** Excerpt provided follows **

A surgical robot has successfully removed pig gallbladders in a lab setting without any hands-on help during the actual surgery steps, completing each operation with a 100% success rate. The new system, developed by researchers at Johns Hopkins University, handled all the critical parts of the procedure by itself, even correcting its own mistakes along the way.

Although a human operator still had to reload surgical clips and switch tools when needed (like a nurse would during a real surgery), the robot made all decisions for the surgical steps on its own, from spotting the right parts of the anatomy to placing surgical clips and making precise cuts. The team says this is the first time a robot has handled an entire surgical procedure, step by step, without direct control. A paper on the achievement was published in Science Robotics.
Teaching Robots to Think Like Surgeons
The secret behind the robot’s success is its two-part artificial intelligence system, which works like an experienced surgeon guiding a medical trainee in the operating room.
The first AI component acts like a lead surgeon: every three seconds, it looks at video from surgical cameras and decides what should happen next, issuing simple commands like “clip the left tube” or “move the right arm higher.” The second AI acts like the surgeon’s hands, turning those instructions into smooth, precise movements 30 times a second.

** End of Excerpt provided **
** Information shown follows **

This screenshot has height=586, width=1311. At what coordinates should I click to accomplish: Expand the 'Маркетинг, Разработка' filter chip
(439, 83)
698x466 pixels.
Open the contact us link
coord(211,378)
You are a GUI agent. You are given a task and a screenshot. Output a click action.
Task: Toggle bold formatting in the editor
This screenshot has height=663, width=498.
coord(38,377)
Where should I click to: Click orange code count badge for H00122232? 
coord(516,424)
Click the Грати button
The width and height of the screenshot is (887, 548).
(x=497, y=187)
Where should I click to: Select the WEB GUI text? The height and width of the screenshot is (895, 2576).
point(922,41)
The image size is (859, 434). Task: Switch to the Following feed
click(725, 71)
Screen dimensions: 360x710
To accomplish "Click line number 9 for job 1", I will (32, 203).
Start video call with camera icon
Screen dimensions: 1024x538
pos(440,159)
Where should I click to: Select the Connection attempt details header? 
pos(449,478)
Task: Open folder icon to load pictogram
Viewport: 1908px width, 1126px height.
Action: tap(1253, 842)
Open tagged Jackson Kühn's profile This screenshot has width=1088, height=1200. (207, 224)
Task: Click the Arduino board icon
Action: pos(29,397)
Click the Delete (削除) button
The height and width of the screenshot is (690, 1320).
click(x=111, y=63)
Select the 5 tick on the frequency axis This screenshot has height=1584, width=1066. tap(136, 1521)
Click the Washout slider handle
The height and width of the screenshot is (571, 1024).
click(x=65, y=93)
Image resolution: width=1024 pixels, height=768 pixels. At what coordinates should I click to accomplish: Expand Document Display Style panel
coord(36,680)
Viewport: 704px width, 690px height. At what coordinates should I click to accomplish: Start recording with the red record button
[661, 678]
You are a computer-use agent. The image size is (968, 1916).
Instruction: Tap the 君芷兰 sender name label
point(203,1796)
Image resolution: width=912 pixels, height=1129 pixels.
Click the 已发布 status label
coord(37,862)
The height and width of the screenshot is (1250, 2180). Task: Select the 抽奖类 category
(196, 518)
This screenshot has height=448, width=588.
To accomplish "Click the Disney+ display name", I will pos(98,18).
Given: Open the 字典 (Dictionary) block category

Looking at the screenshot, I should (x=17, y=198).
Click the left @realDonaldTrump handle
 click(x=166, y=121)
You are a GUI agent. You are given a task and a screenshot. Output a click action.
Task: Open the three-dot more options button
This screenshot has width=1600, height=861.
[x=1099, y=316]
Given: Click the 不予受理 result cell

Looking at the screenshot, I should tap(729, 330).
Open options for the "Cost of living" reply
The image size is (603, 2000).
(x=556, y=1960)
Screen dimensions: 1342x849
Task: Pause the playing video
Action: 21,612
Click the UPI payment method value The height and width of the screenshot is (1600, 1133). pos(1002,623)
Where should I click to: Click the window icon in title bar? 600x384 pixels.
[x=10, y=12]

** End of Information shown **

# Directions for this task
From the article about the surgical robot, reproduce word for word the passage that begins with the words containing "The first AI" and ends with "times a second.".

# Solution below
The first AI component acts like a lead surgeon: every three seconds, it looks at video from surgical cameras and decides what should happen next, issuing simple commands like “clip the left tube” or “move the right arm higher.” The second AI acts like the surgeon’s hands, turning those instructions into smooth, precise movements 30 times a second.